(Saved data entries)
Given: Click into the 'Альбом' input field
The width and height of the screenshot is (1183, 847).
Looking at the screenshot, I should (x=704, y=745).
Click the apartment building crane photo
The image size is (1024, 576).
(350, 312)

**WHAT YOU HAVE TO DO:**
Beginning with the line that holds "The width and" and ending with the last line of the data, copy each line exactly and add nothing.

**REPLY:**
The width and height of the screenshot is (1183, 847).
Looking at the screenshot, I should (x=704, y=745).
Click the apartment building crane photo
The image size is (1024, 576).
(350, 312)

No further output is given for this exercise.